The evaluation of elements in the AST is the method used by the PSScriptAnalyzer tool. The tool can be installed using the following code:
Install-Module PSScriptAnalyzer -Scope CurrentUser
PSScriptAnalyzer can be used to inspect a script with the Invoke-ScriptAnalzyer command. For example, the tool will flag warnings and errors about use of the Password parameter and variable, as it is not considered to be a good practice:
[CmdletBinding()] param ( [Parameter(Mandatory)] [String]$Password ) $credential = [PSCredential]::new( '.user', ($Password | ConvertTo-SecureString -AsPlainText -Force) ) $credential.GetNetworkCredential().Password
The script is saved to a file named Show-Password.ps1, and the analyzer is run against the file , as shown here:
PS> Invoke-ScriptAnalyzer .Show-Password.ps1 | Format-List
RuleName : PSAvoidUsingConvertToSecureStringWithPlainText
Severity : Error
Line : 9
Column : 18
Message : File 'Show-Password.ps1' uses ConvertTo-SecureString with plaintext. This will expose
secure information. Encrypted standard strings should be used instead.

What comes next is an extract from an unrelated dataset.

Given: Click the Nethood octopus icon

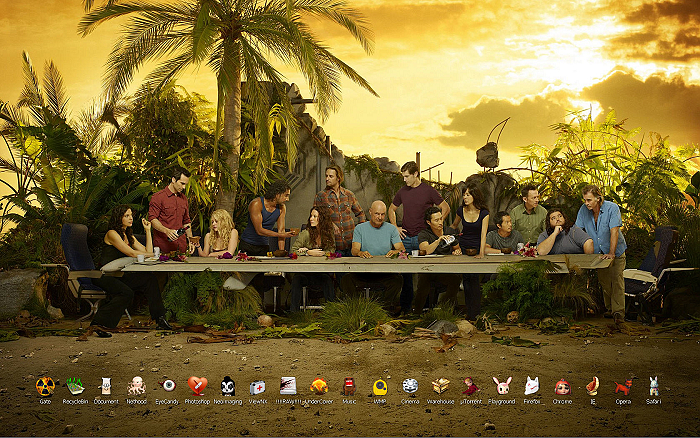Looking at the screenshot, I should (x=136, y=386).
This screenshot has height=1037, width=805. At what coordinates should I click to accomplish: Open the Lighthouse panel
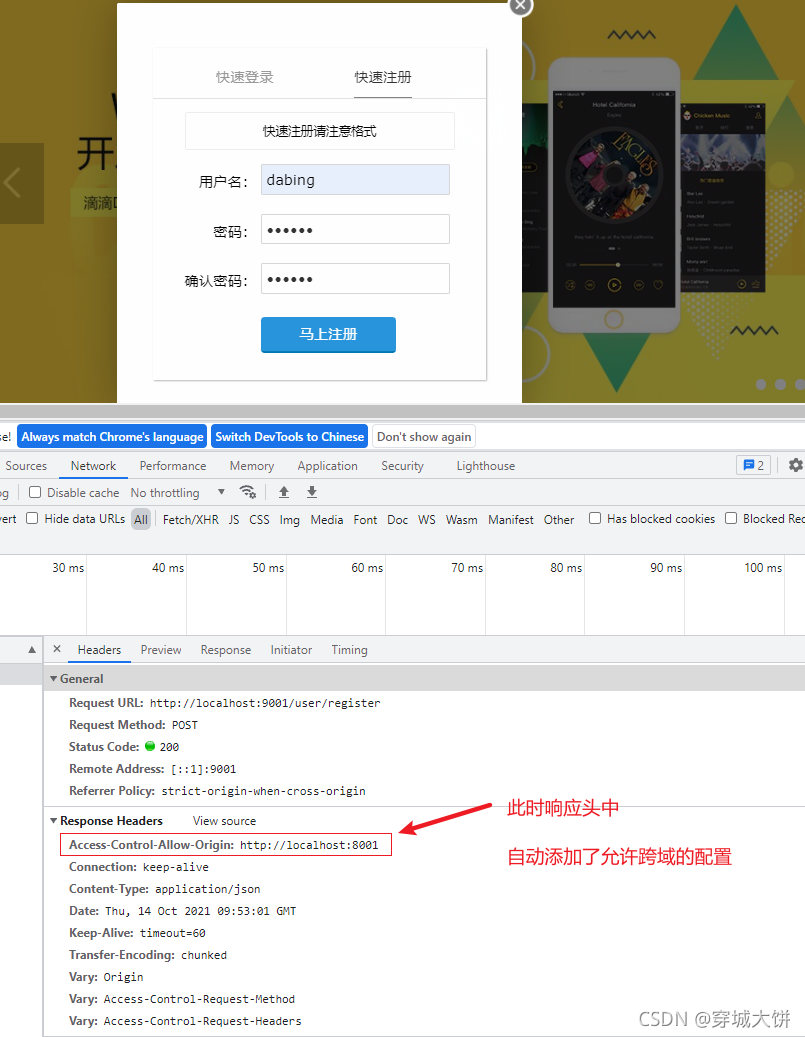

RuleName : PSAvoidUsingPlainTextForPassword
Severity : Warning
Line : 3
Column : 5
Message : Parameter '$Password' should use SecureString, otherwise this will expose
sensitive information. See ConvertTo-SecureString for more information.
The script analyzer raises one error and one warning. The error notes that ConvertTo-SecureString is used, exposing information that is supposed to be secure.
The warning suggests that password parameters should accept SecureString values rather than a plain text string.